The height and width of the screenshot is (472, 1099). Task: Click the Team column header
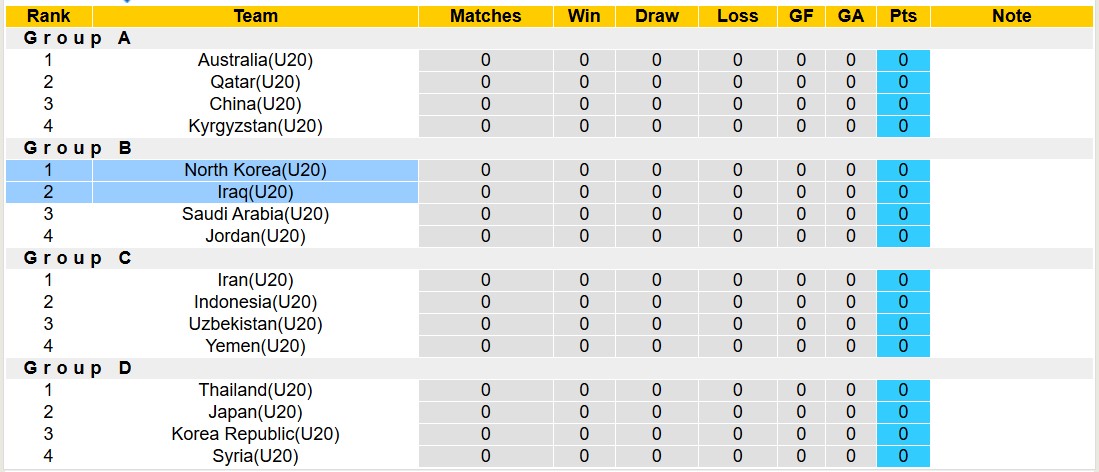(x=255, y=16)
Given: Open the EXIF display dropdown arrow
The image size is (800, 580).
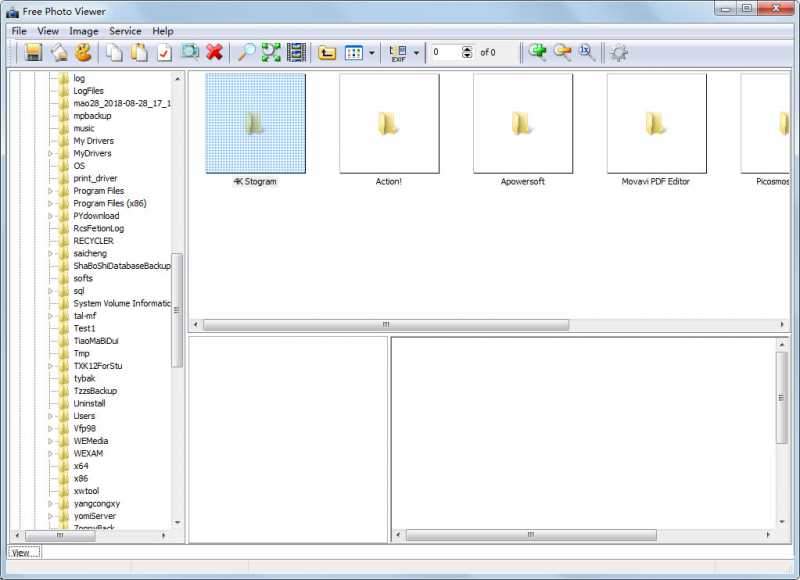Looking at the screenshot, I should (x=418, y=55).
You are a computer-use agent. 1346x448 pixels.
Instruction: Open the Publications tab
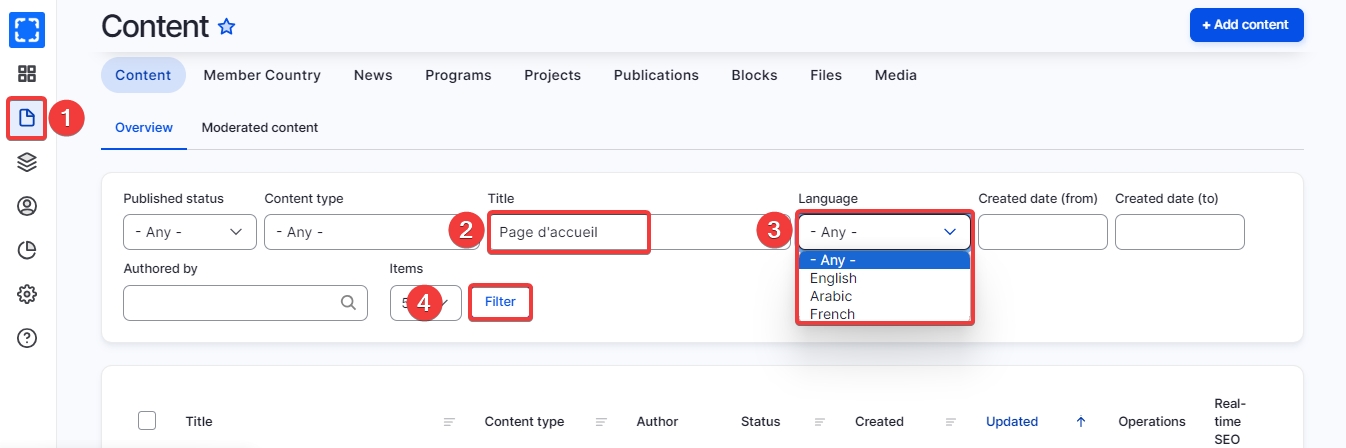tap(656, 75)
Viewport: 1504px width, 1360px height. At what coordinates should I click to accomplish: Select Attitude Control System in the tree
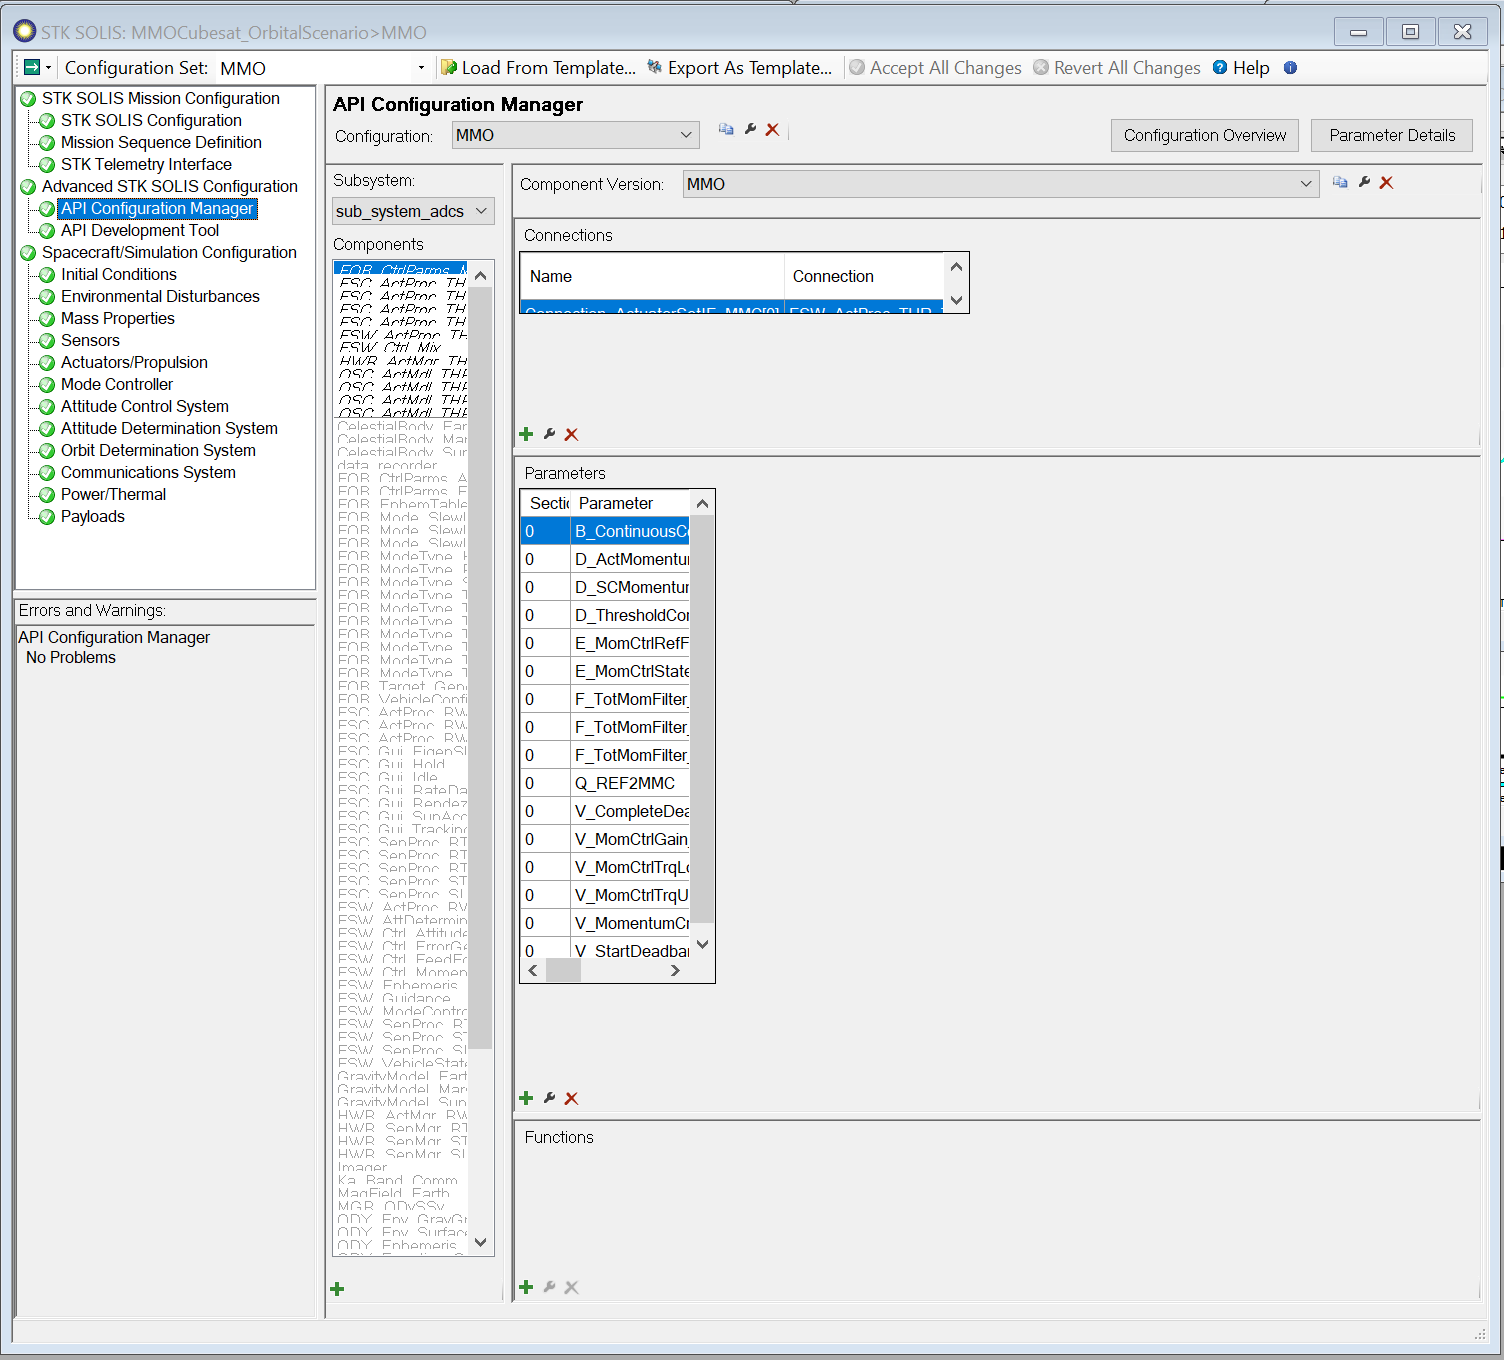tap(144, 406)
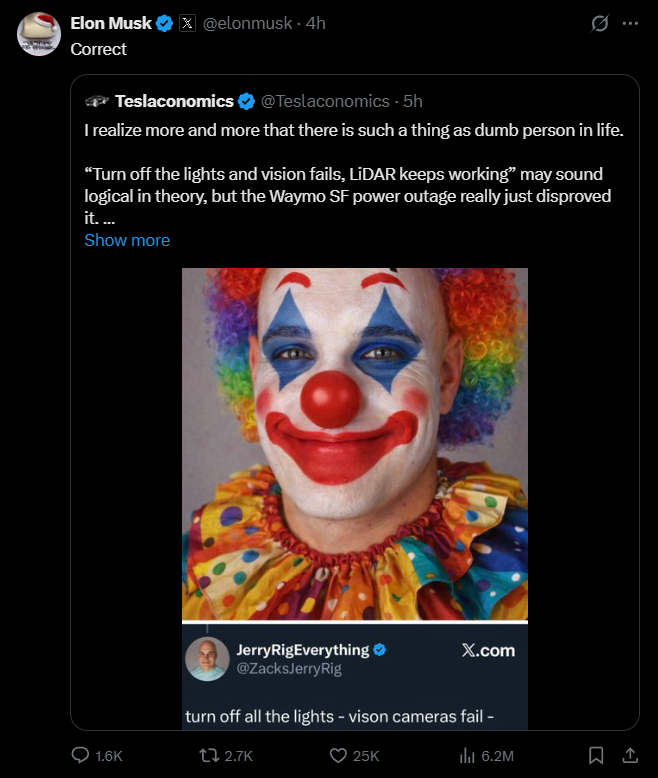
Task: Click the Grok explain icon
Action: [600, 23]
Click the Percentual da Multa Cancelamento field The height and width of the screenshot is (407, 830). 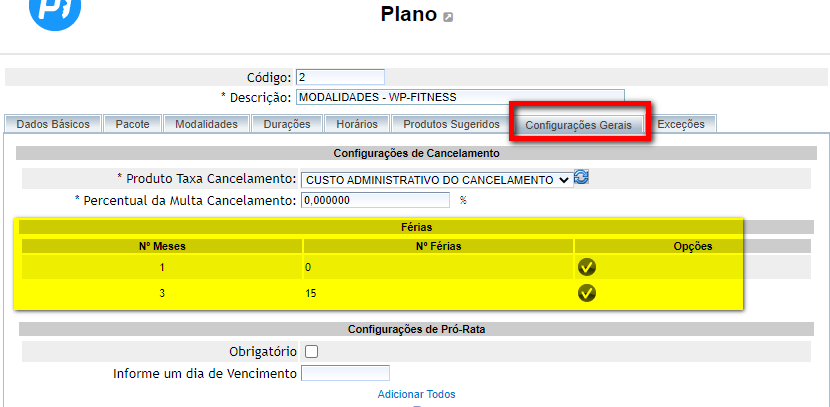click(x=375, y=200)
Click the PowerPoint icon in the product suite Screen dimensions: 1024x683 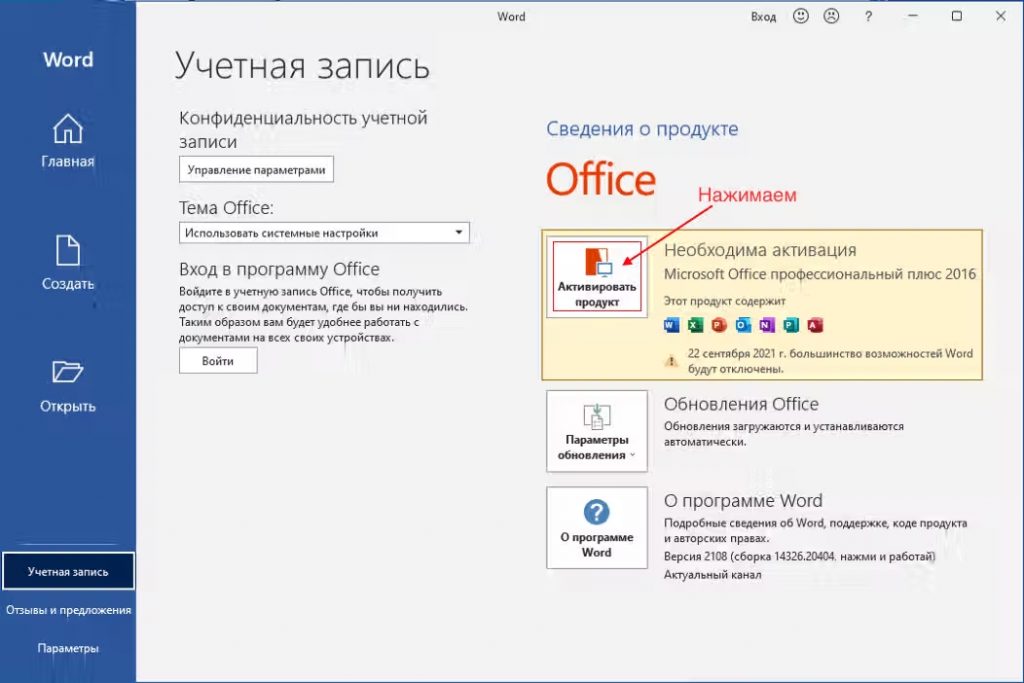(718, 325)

::::

## Task goal
Beginning with the first line of the entries above, repeat each line word for word until the line with "You are a computer-use" has been given too. Omit the pictures.

## Result of the task
The height and width of the screenshot is (472, 1099). Task: Click the Team column header
(x=255, y=16)
Given: Open the EXIF display dropdown arrow
The image size is (800, 580).
Looking at the screenshot, I should (x=418, y=55).
You are a computer-use agent. 1346x448 pixels.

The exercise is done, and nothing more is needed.